Comme les lumières des appartements le soir, il arrive aux plus curieux, aux plus rêveurs d’entre nous de s’interroger sur ces gens. Qui sont-ils ? Que font-ils derrières leurs fenêtres éclairées ? Peut-être regardent-ils dehors au moment où nous regardons dedans ? Peut-être y a-t-il du bonheur là-bas, dans cette lumière dorée qui éclaire une silhouette en contre-jour ? Mais peut-être est-ce un drame qui vient de se jouer dans cet intérieur ? Peut-être la vie n’y sera-t-elle plus jamais la même ?
Anne-Sofie Corman est l’une de ces silhouette.
Anne-Sofie fait partie de nos collaborateurs externes depuis plus de dix ans maintenant. Dix ans ! Et, pour vous dire la vérité, je ne la connaissais pas. Pas vraiment. Je ne la rencontrais qu’au détour d’un couloir, souvent chargée de quelques dizaines d’exemplaires de ce magazine que vous tenez entre vos mains. Anne-Sofie est une dame, d’un certain âge, solide sur ses jambes, la voix forte et basse, une fameuse énergie. Anne-Sofie est toujours maquillée, toujours parfumée d’un parfum un peu entêtant, en la voyant du coin de l’œil, elle pourrait faire penser à ces camelots sur les marchés qui harponne le chaland.
Cette dame-là distribue nos publications, ainsi que celles de Olne, du festival Paroles d’Humains et de bien d’autres encore dans vos boîtes aux lettres.
Un labeur physique, dur, et qui l’amène bien souvent à se faire « engueuler ». « Ben, oui, pour m’éviter de trop descendre et monter en voiture, je me gare parfois au plus près et il y a des gens qui ne supportent pas… Heureusement, maintenant le plus souvent les boîtes sont à rues, sauf dans les campagnes… »
Des dizaines de milliers de documents sont passés entre ses mains pour se retrouver dans nos boîtes. Bien entendu, elle n’a pas toujours été dans la distribution.
« Avant, je travaillais dans les cosmétiques. J’ai même eu ma propre marque, BIOFIL. Je faisais de la cosmétique bio avant la lettre… mais après les problèmes de la vache folle, les gens ne voulaient plus de produits d’origine animale. Il aurait fallu tout changer, je n’avais pas les moyens, alors j’ai arrêté »
Anne-Sophie avait envie de bouger, besoin de faire de l’exercice, il lui est apparût que la distribution pouvait remplir cet office tout en lui permettant de mettre un peu de beurre dans les épinards.

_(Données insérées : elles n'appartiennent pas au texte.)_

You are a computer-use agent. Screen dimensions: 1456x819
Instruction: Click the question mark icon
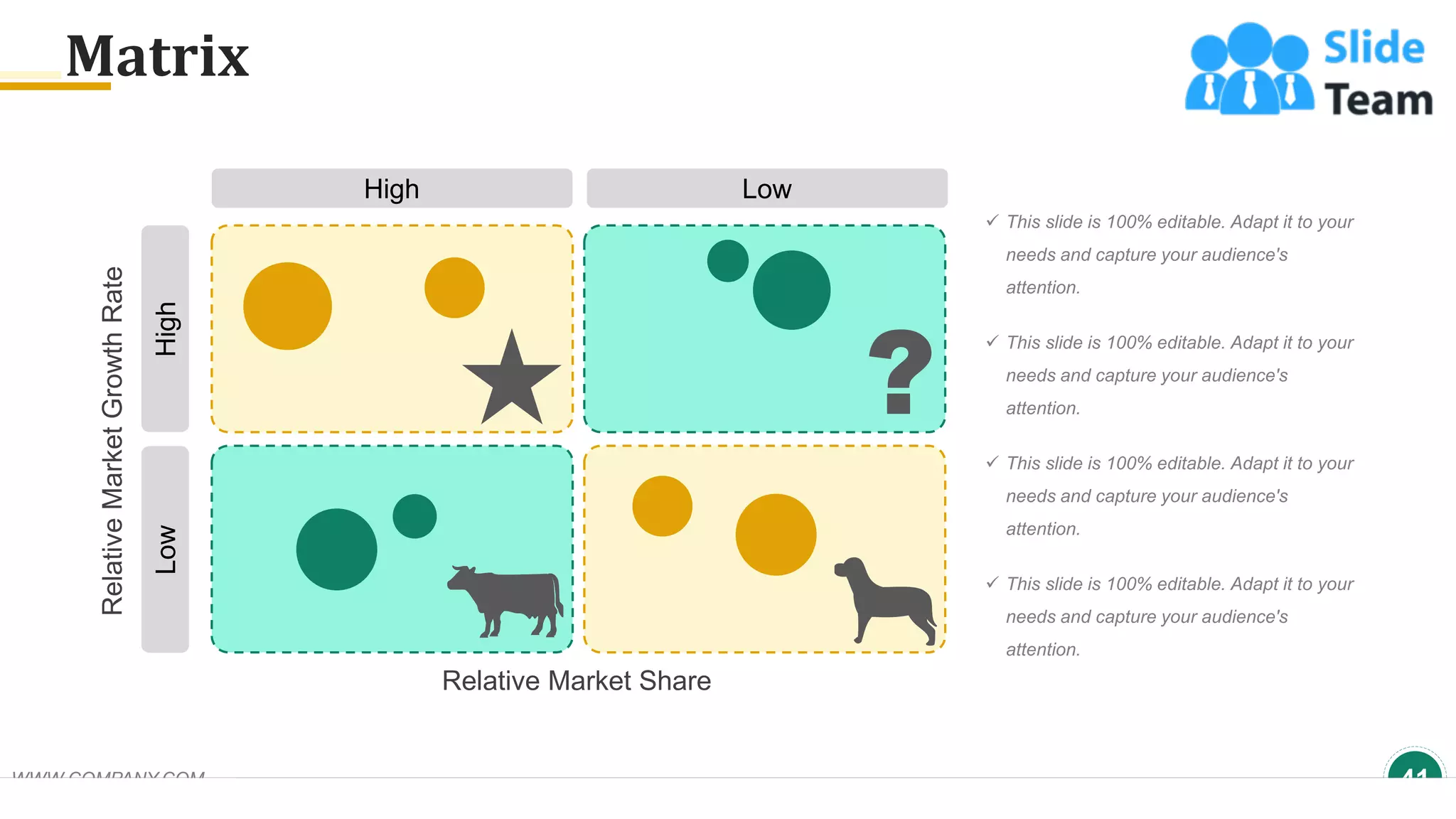[900, 370]
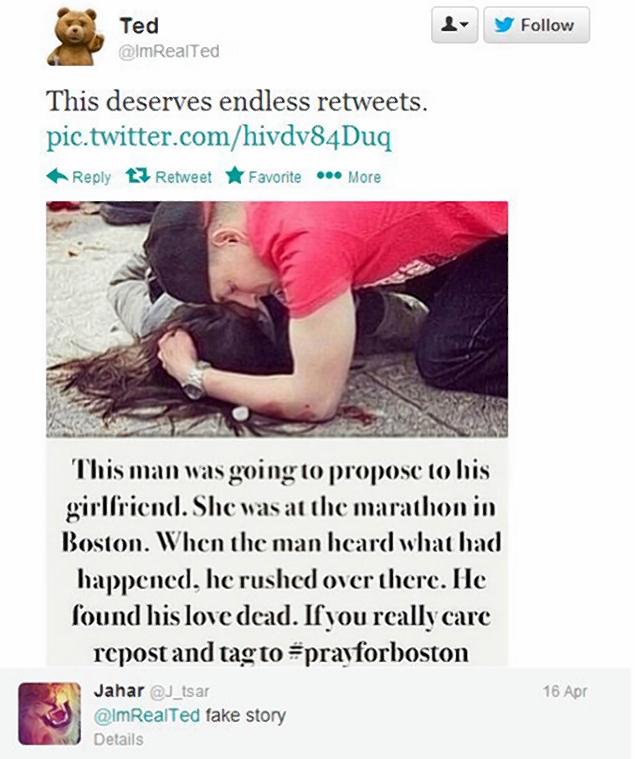
Task: Click the 16 Apr timestamp
Action: tap(565, 691)
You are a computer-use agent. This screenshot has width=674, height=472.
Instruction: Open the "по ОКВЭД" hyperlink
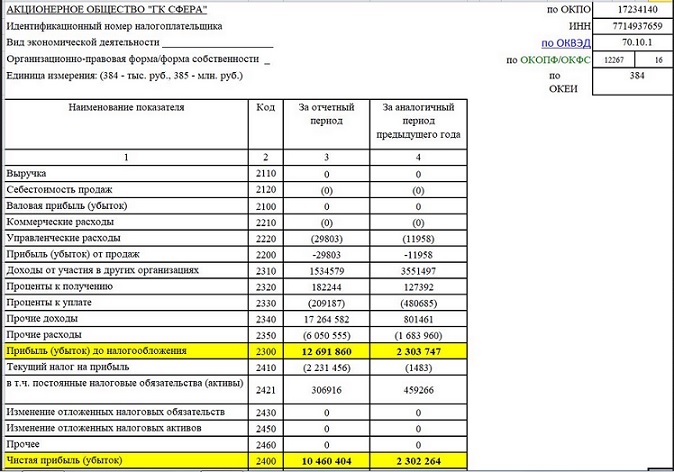click(x=560, y=43)
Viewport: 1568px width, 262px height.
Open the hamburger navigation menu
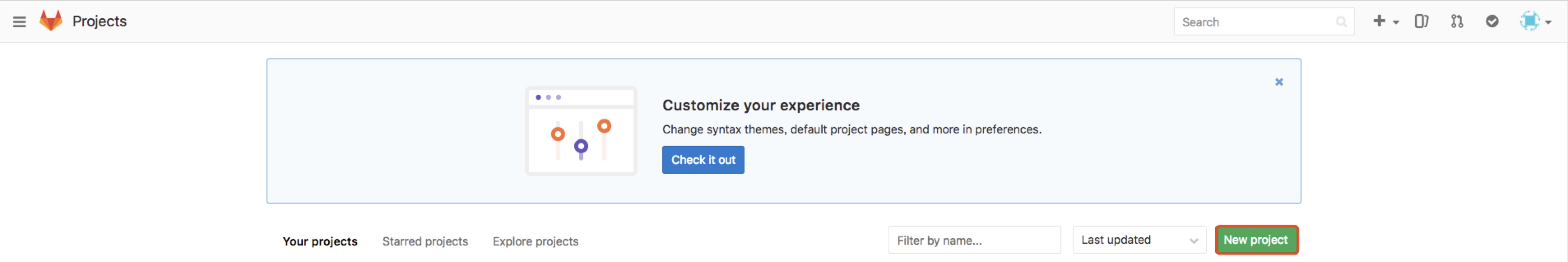[x=19, y=22]
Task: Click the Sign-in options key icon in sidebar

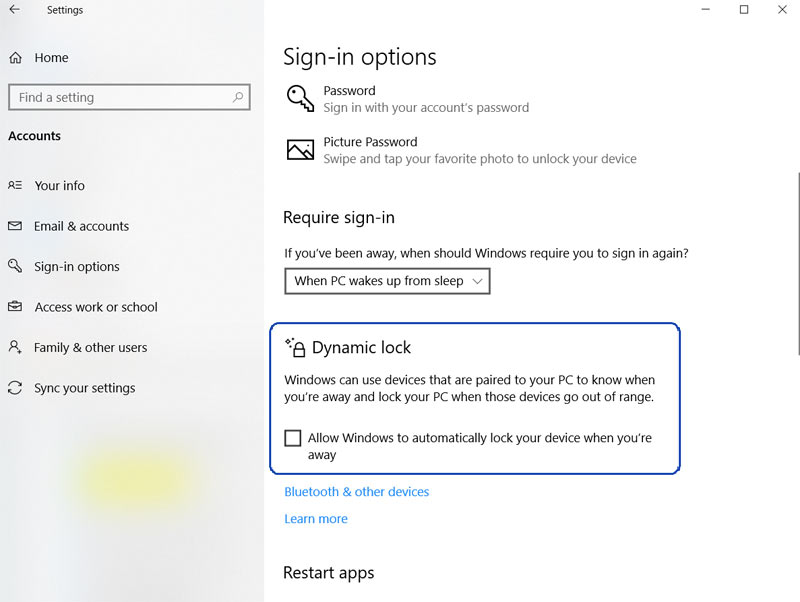Action: click(x=15, y=266)
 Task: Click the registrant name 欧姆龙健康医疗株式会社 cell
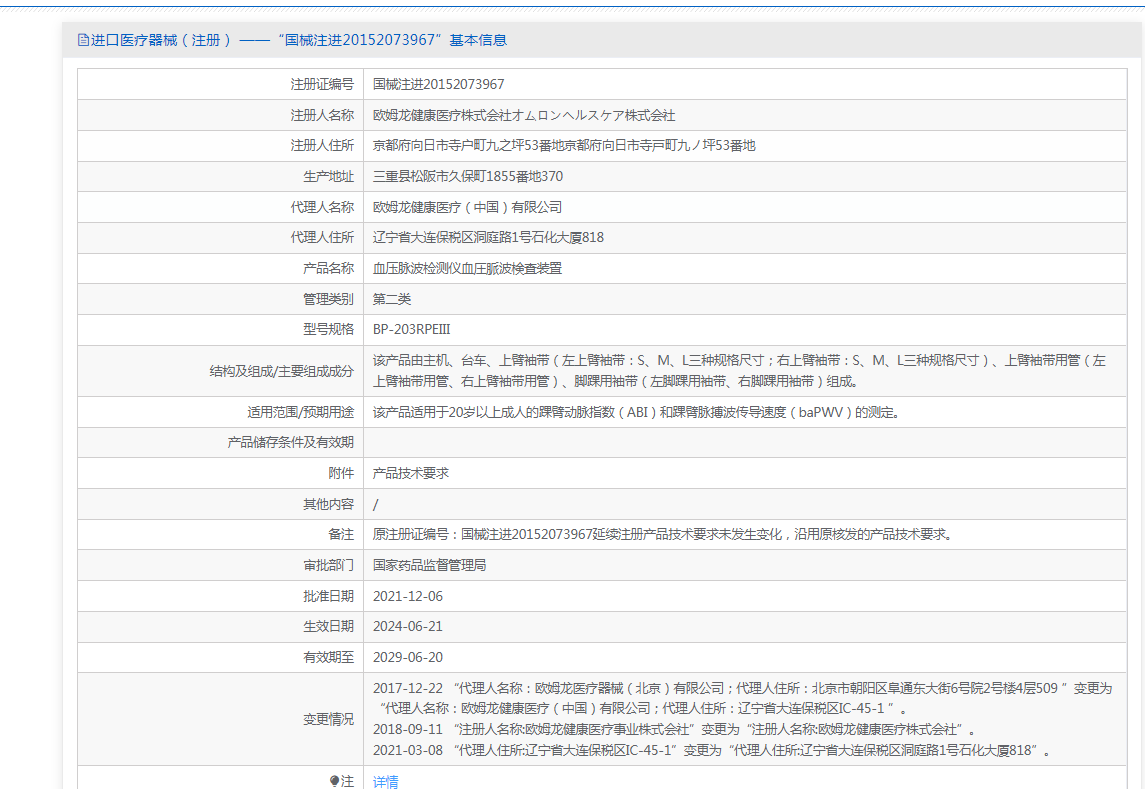(523, 116)
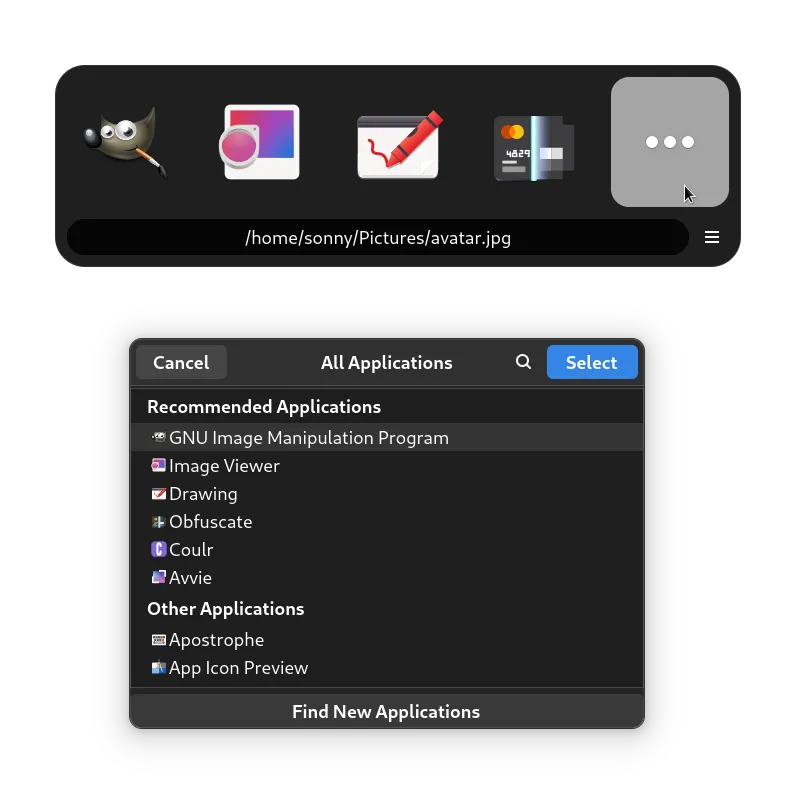The height and width of the screenshot is (800, 800).
Task: Pick Obfuscate from the recommended list
Action: [x=210, y=522]
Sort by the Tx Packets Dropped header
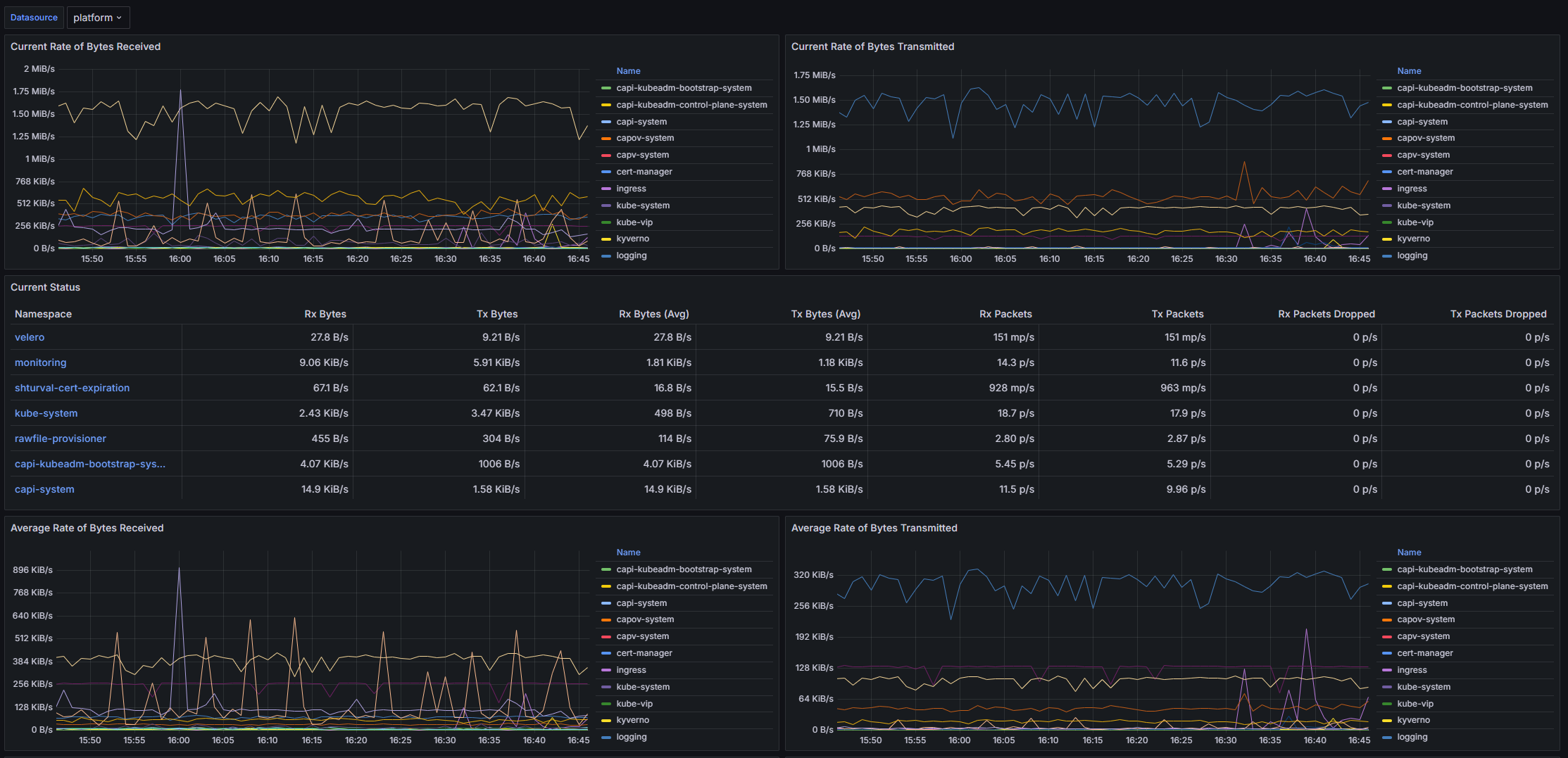1568x758 pixels. tap(1498, 314)
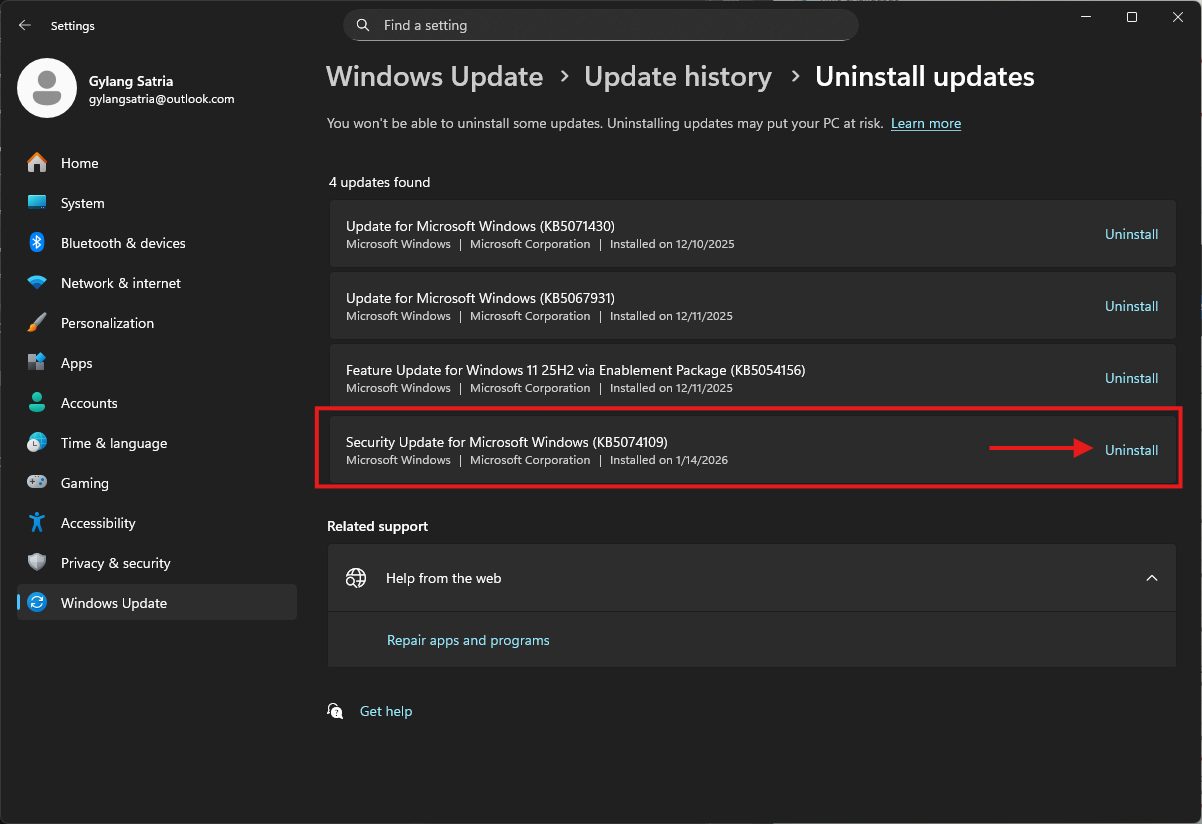This screenshot has height=824, width=1202.
Task: Click Repair apps and programs link
Action: pyautogui.click(x=468, y=640)
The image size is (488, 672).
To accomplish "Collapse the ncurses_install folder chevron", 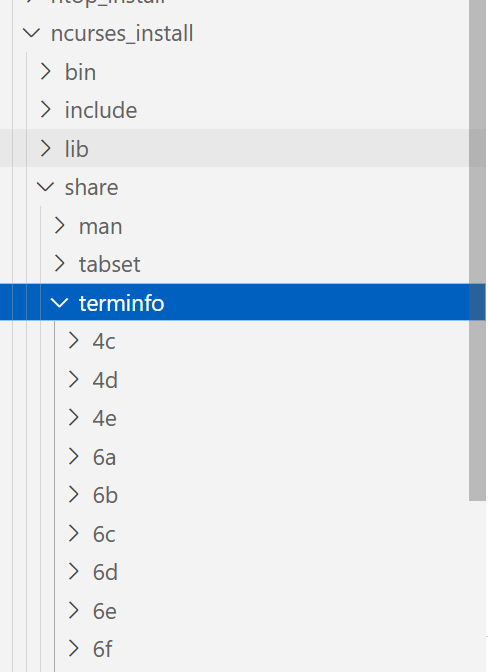I will [31, 33].
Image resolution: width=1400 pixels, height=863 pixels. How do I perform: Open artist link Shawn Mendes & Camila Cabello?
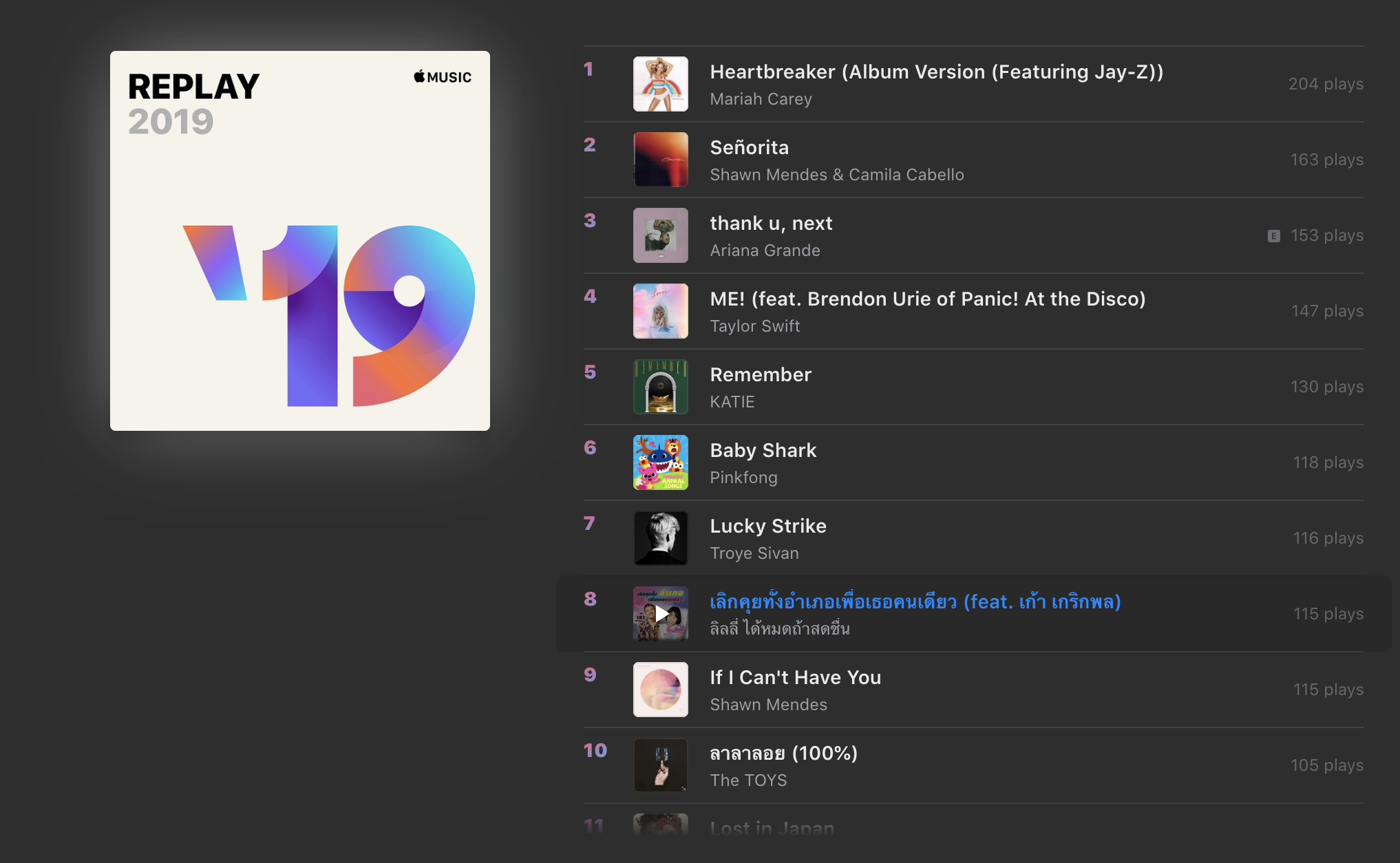[836, 175]
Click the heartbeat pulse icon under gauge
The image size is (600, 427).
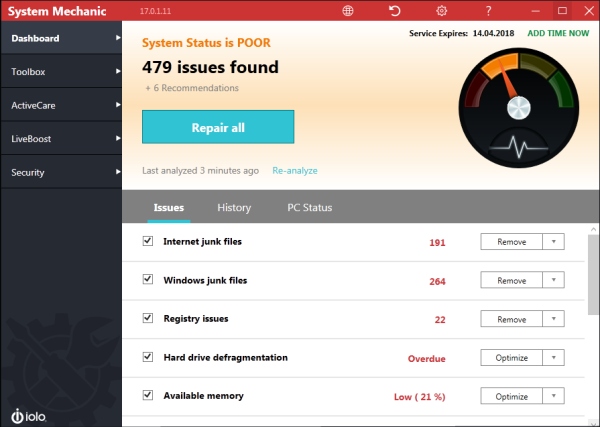tap(518, 147)
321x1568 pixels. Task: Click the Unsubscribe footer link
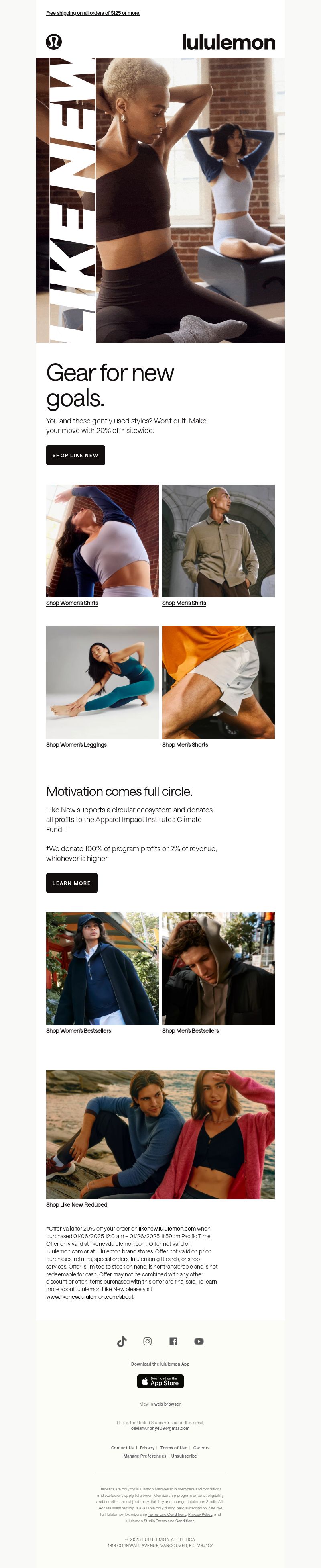[x=184, y=1456]
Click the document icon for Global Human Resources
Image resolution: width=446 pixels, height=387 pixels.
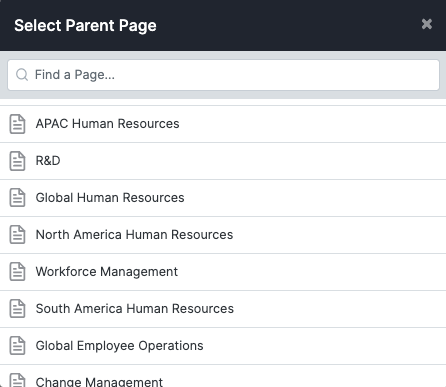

Mais il y a aussi une part plus secrète, chez cette dame-là. Son amour pour le théâtre, d’abord. Elle fréquente régulièrement les salles de la région. Son amour de l’Histoire aussi, son intérêt pour la Renaissance, pour les archives familiales également. « je possède toute la correspondance de mes parents quand ils sont partis s’établir à Montréal dans les années 50. Ils ont écrit à leurs amis, à leur famille ici, j’ai gardé tout ça, j’aimerai en faire quelque chose à l’occasion ».
Son amour pour le cinéma aussi. Celui qu’on regarde, bien sûr, mais aussi celui qu’on fait. « j’aurais bien voulu faire une école de cinéma, je voulais m’inscrire à l’IAD, mais à l’époque ma maman n’a pas voulu et elle était sévère, ça… ». L’envie est restée pourtant et Anne-Sophie a continué à faire des films, pour elle, en amatrice. « Mais pas des petits films de vacances, hein ! J’ai réalisé un reportage sur les châteaux de la Loire une fois, un film de 52 minutes avec le montage et tout ! J’ai fait un film aussi du point du vue de mon petit chien, comme si on voyait par ses yeux… »
Je vous le disais, un être humain c’est toujours plus profond qu’on ne l’imagine. Toujours moins lisse. C’est une somme d’histoire, une bibliothèque de vécu, de sensations, de talents qu’il est utile et nécessaire d’aller observer.